Keats (Ben Whishaw last seen as Sebastian in Brideshead Revisited in 2008) is depicted here as a serious minded and struggling poet, physically frail, and deeply involved in the care of a younger brother who eventually dies of tuberculosis (as did their mother). Whishaw, usually thin, appears like a gaunt shadow of hisself with a pale complexion and long shaggy hair, looking quite the Romantic ideal.

Fanny (the lovely Abbie Cornish) is portrayed as a frivolous, flirtatious girl obsessed with fashion who makes her own clothes. There is a sly joke here because Fanny's clothes, at least at the start of the film, appear garish and a bit loud for the Regency fashions of the early 19th c. At the beginning she is dressed in bright poppy reds with big ostentatious collars and big ruffles. As she evolves as a woman, so does her style. Later, she appears more graceful and subdued in rich reds and blues and purples.

Keats described her thus to his brother George in his letters: "She is not seventeen - but she is ignorant - monstrous in her behavior flying out in all directions, calling people such names that I was forced lately to make use of the term Minx - this I think not from any innate vice but from a penchant she has for acting stylishly.
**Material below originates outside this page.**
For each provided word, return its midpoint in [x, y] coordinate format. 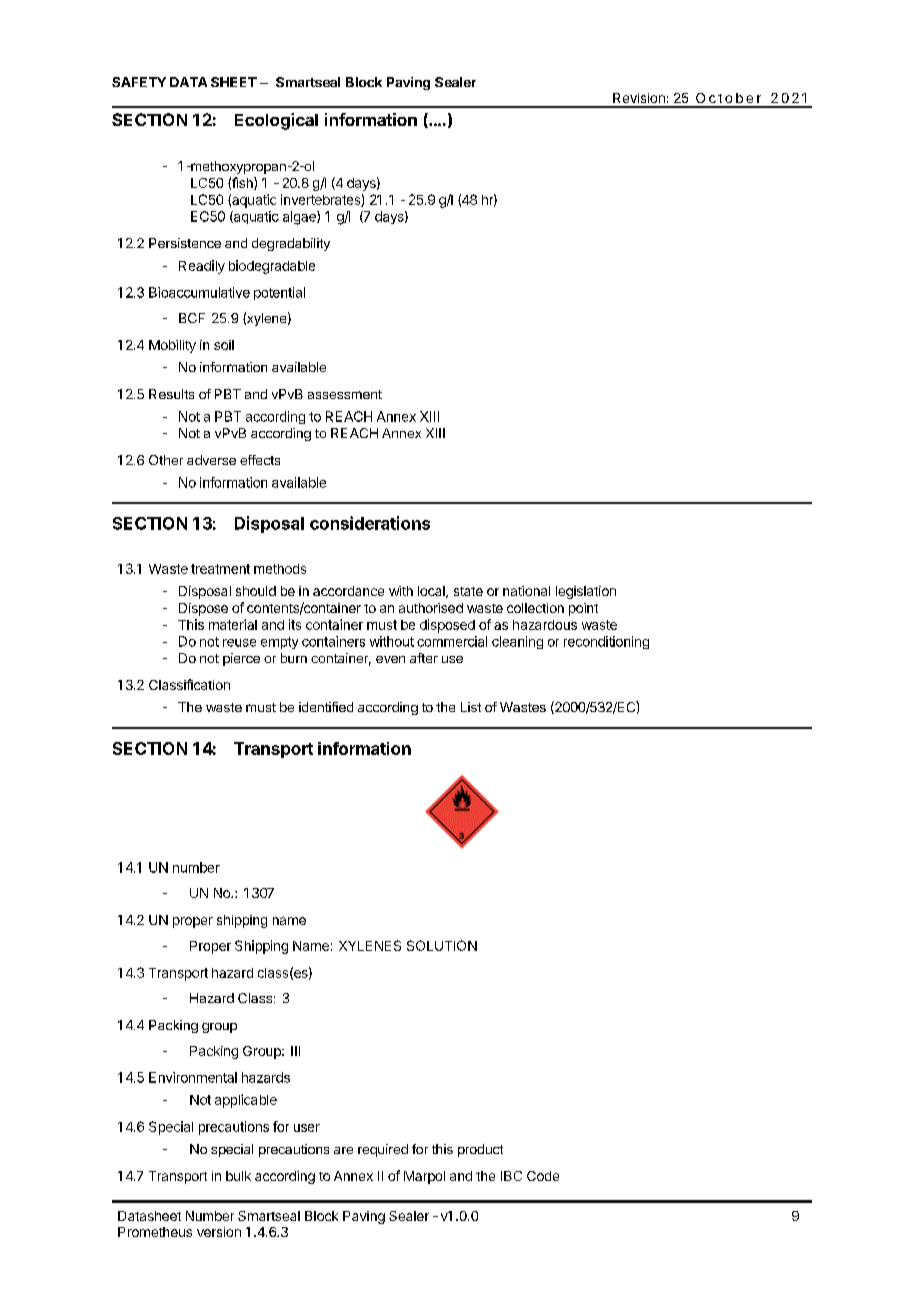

I am however tired of such style and shall decline any more of it."

Despite his initial antipathy they fall in love - they are thrown together a in a series of circumstances when they share a portion of the same rented house - she, with her widowed mother, brother and sister and, he, with fellow poet Charles Brown (Paul Schneider), a rude, acerbic fellow who, one suspects, is half in love with Keats himself based on the stridency with which he attempts to separate the two lovers.

Gossip and Keats' illness push the couple into an engagement despite her mother's reservations because Keats has no means of making a living. But he is too ill to remain in England for another winter. His friends arrange for him to travel to, and live, in Italy. Unfortunately, their romance ends there as Keats dies in Italy of TB.

Beautifully done, quiet and subtle and intensely romantic.

Later I read that Fanny married but always concealed her relationship with Keats, which appeared to be largely chaste, a secret from her husband, and only revealing the truth to her three children. After she and her husband died, her children sold Keats' letters in the 1870s. You may read more of their story here.

TIFF of the day: At the press screening for this film in Toronto "the technical staff loaded the last reel of the film backwards. With less than 20 minutes left, suddenly Fanny and John were dancing on the ceiling while their carefully cultivated English accents turned into something that sounded like mangled Danish. TIFF staff apologized as the room filled with sighs."

2 comments:

Cheryl said...

I am definitely going to see this one!

kathyama59 said...

I loved this film too. It moves with a slow grace and the cinematography, sorry to get technical, but it is intimate and as luminous as a Vermeer painting.